Table 1. One-way ANOSIM results for environmental data NMDS based on site (Case Inlet vs. Fidalgo Bay vs. Port Gamble Bay vs. Skokomish River Delta vs. Willapa Bay), habitat (bare vs. eelgrass), parameter (mean vs. variance), and environmental variable (pH vs. dissolved oxygen vs. salinity vs. temperature). Significant p-values are bolded.
One-way ANOSIM | R | p-value |
---|---|---|
Site | -0.03428841 | 0.943 |
Habitat | -0.02037461 | 0.982 |
Parameter | 0.7378174 | 0.001 |
Environmental Variable | 0.1796322 | 0.001 |
Only the parameter and environmental variable ANOSIMs were significant. My guess is that because I ordinated means and variances in the same space, this is skewing my results. I decided to conduct two-way ANOSIMs to go further.
Table 2. Two-way ANOSIM results for environmental data NMDS. Significant p-values are bolded.

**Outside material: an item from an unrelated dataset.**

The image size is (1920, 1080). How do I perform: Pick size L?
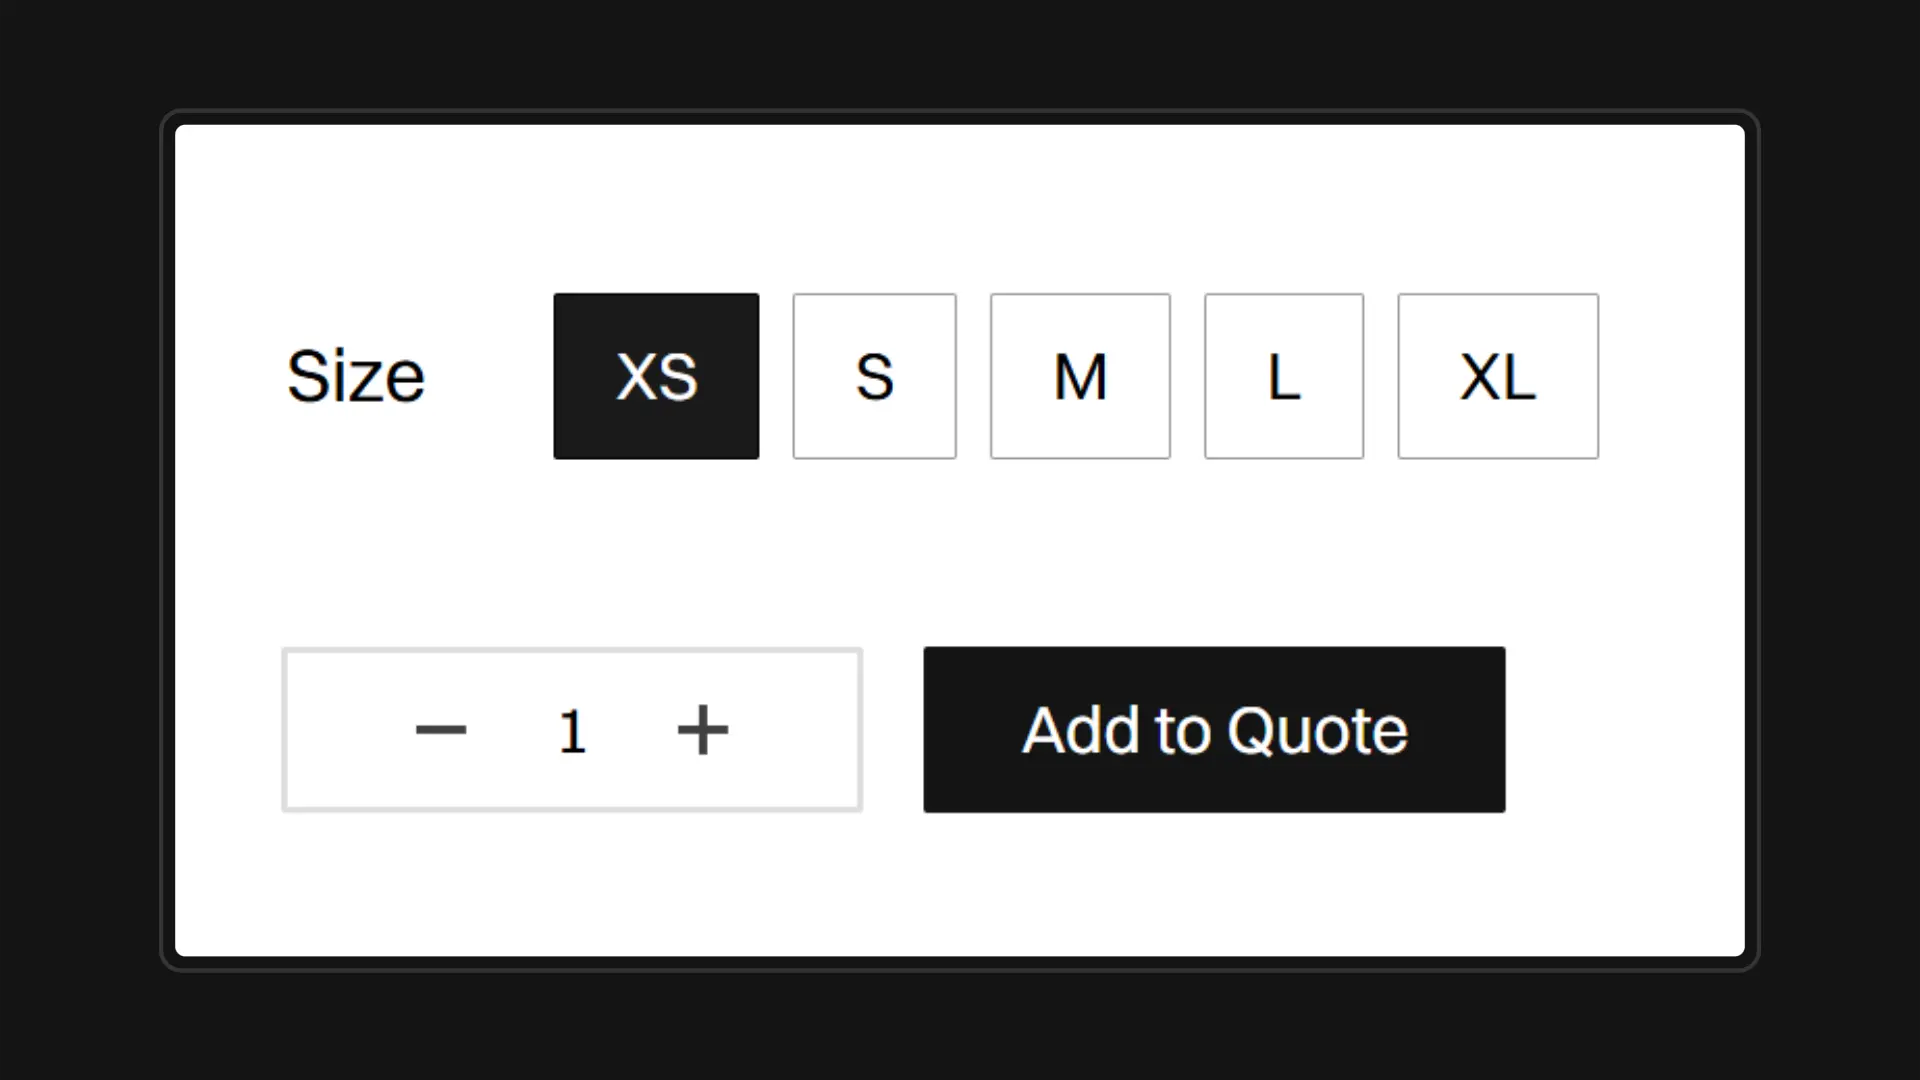tap(1284, 376)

Two-way ANOSIM | R | p-value |
---|---|---|
Site and Habitat | -0.09991229 | 1 |
Parameter and Site | 0.4778027 | 0.001 |
Parameter and Habitat | 0.4778027 | 0.001 |
Environmental Variable and Site | 0.02098092 | 0.315 |
Environmental Variable and Habitat | 0.1089352 | 0.007 |
Environmental Variable and Parameter | 0.7802082 | 0.001 |
When accounting for parameter, site and habitat were significant. When accounting for environmental variable, only habitat was significant. I included environmental variable and parameter, but I already figured that would be significant. I need to double check with Julian, but I belive conducting pairwise ANOSIMs based on the significant two-way ANOSIM results will help me understand what is driving the significant results.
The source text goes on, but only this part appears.